Since the Light Adjustable Lens is a monofocal lens, there is low risk of dysphotopsias caused by splitting light, leading to potentially enhanced vision and patient satisfaction.
The Light Adjustable Lens offers LASIK-like accuracy in cataract surgery.2,3
92% of eyes (N = 391) achieved results within 0.50 D of target manifest refraction spherical equivalent (MRSE).
Patients are approximately two times more likely to achieve 20/20 vision or better without glasses at 6 months.
The study was a prospective, controlled, multicenter, 12-month study of 600 patients (ITT population) randomized to receive implantation with the RxSight LAL (N = 403) or a commercially available monofocal IOL (N = 197). Effectiveness analyses included 391 LAL patients and 193 control patients. Primary safety variables included best spectacle-corrected visual acuity (BSCVA) at 6 months and incidence of sight-threatening complications and adverse events.

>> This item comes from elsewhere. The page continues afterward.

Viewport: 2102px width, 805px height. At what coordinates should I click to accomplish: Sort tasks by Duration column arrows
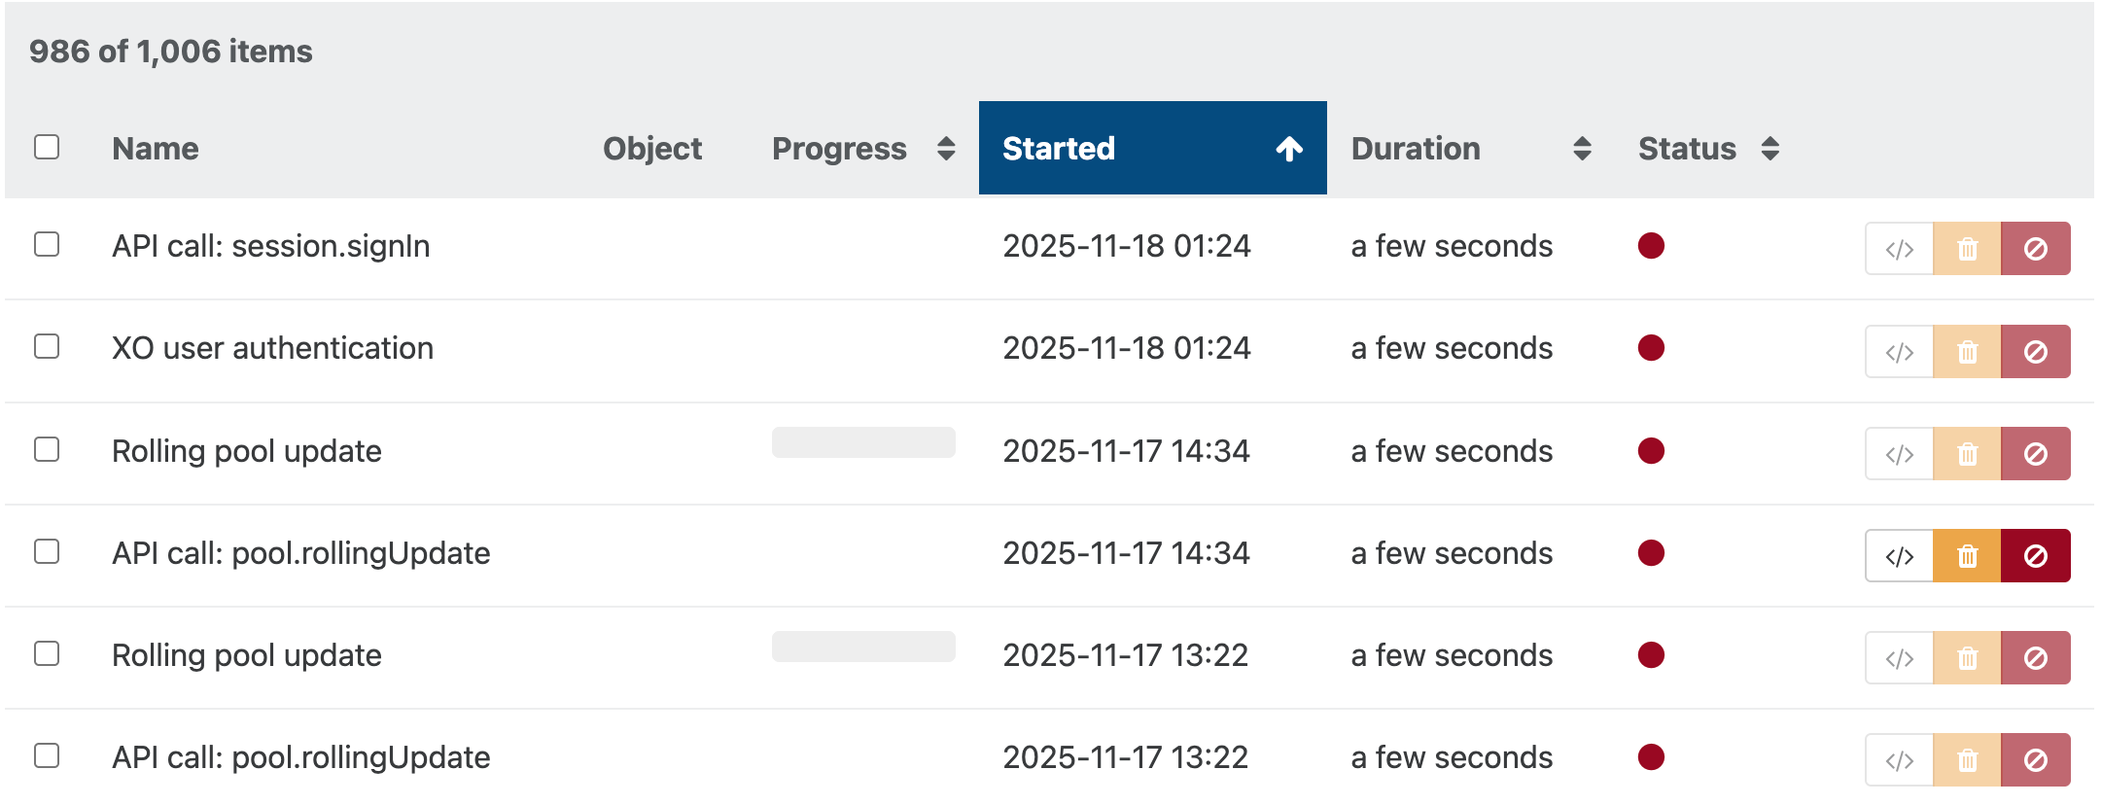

Primary effectiveness variables included percent reduction in manifest cylinder at 6 months, percent mean absolute reduction in MRSE at 6 months, and rotation of meridian of LAL at 6 months. Percent of eyes with an uncorrected visual acuity (UCVA) of 20/20 or better at six months post-operatively compared between the LAL treatment group and the monofocal control group was a secondary endpoint.
The Light Adjustable Lens corrects as low as 0.50 D of astigmatism, which is the lowest level approved to be treated.